James S. Hewett once published a story about a teacher who was assigned to visit children in a large city hospital. Routinely, she would call the regular teacher of a sick child to find out what the child needed to study while he or she was in the hospital. On one such call, the teacher learned that one of her young patients needed to learn about nouns and adverbs. When she went to the little boy’s room, she realized it was in the burn unit. No one had told her about the severity of the boy’s burns or the amount of pain he was in. She entered his room and introduced herself as the hospital teacher, explaining to him, “Your teacher asked me to help you with nouns and adverbs.” The next morning a nurse in the burn unit stopped the hospital teacher and asked her, “What did you say to that little boy?” Before the teacher could finish her concerned apologies, the nurse said, “You don’t understand. We’ve been very worried about him, but ever since you were here yesterday, his whole attitude has changed. He’s fighting back, responding to treatment. It’s almost as though he decided to live.” The boy later explained that he had indeed given up hope until he saw the teacher. With joyful tears in his eyes, he explained it this way, “They wouldn’t send a teacher to work on nouns and adverbs with a dying boy, would they?”

Education provides hope. People need to be taught.

Second, you need to teach.

Never stop teaching, because you need to teach. You are not a teacher because you have a certification, or because you get a paycheck, or even because a bell rings and students file into your classroom. You are a teacher because that’s who you are. God gave you the gifts, abilities, and opportunities to teach others. You teach because you are a teacher. You need to teach.

2. Never Stop Learning

My first challenge to educators is never stop teaching. The second one is just as important — never stop learning!

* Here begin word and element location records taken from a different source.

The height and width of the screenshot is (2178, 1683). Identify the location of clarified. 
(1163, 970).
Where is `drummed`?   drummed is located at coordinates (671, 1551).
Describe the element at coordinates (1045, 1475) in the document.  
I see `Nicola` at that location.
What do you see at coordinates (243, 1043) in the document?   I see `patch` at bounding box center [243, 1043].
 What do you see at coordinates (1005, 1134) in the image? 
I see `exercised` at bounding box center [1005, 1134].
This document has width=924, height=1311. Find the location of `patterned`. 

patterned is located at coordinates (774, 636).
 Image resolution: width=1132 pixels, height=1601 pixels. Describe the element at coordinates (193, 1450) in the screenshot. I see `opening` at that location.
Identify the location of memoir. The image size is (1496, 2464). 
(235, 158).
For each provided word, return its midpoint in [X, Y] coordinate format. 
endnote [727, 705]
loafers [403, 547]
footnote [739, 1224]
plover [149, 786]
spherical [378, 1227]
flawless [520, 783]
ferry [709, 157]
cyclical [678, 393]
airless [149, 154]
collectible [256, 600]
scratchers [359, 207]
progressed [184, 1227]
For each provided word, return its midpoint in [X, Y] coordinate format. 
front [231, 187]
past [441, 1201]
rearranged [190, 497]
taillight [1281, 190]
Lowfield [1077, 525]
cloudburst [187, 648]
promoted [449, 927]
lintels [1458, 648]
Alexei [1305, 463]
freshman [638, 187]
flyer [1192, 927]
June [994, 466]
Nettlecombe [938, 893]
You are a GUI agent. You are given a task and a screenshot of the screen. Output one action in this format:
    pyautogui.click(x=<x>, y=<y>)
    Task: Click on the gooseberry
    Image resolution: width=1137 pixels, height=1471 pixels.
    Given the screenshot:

Henry H. Haskins has said, “The man who is too old to learn was probably always too old to learn.” Learning and living are directly linked. When we stop really learning, we stop really living. There is always something new to learn. Your primary subject or area of expertise is always changing and you can never learn it all. Beyond that, you want to learn new hobbies, stretch yourself to see new perspectives, and push yourself to discover new ideas. Will Durant is a philosopher who once pointed out, “Sixty years ago I knew everything; now I know nothing. Education is a progressive discovery of our own ignorance.”

Meaningful teaching that has a lasting impact on the learners is much more than handing off information. It goes well beyond the explanation of principles or the completion of a curriculum. The best teaching takes place when the students receive from the overflow of what the teacher is learning. You want to offer your students the opportunity to drink from a flowing fountain rather than try to force them to drink from a stagnant pool.

Never stop teaching, never stop learning, and —

3. Never Stop

Even when life is hard, don’t give in, don’t give up. Don’t sit and quit! Keep living. Keep pushing. Like they used to say in the ’70s, keep on keeping on! Robert Orben advises, “If you’re ever tempted to give up, think of Brahms who took seven long years to compose his famous Lullaby. He kept falling asleep at the piano.”

Exercise three things every day: your body, your mind, and your will. It is that kind of exercise regimen that will keep you going.

When life is easy, run toward your next destination. When life is hard, keep walking in the right direction. When life seems impossible, take one more step. Even if one step is all you have left, never stop!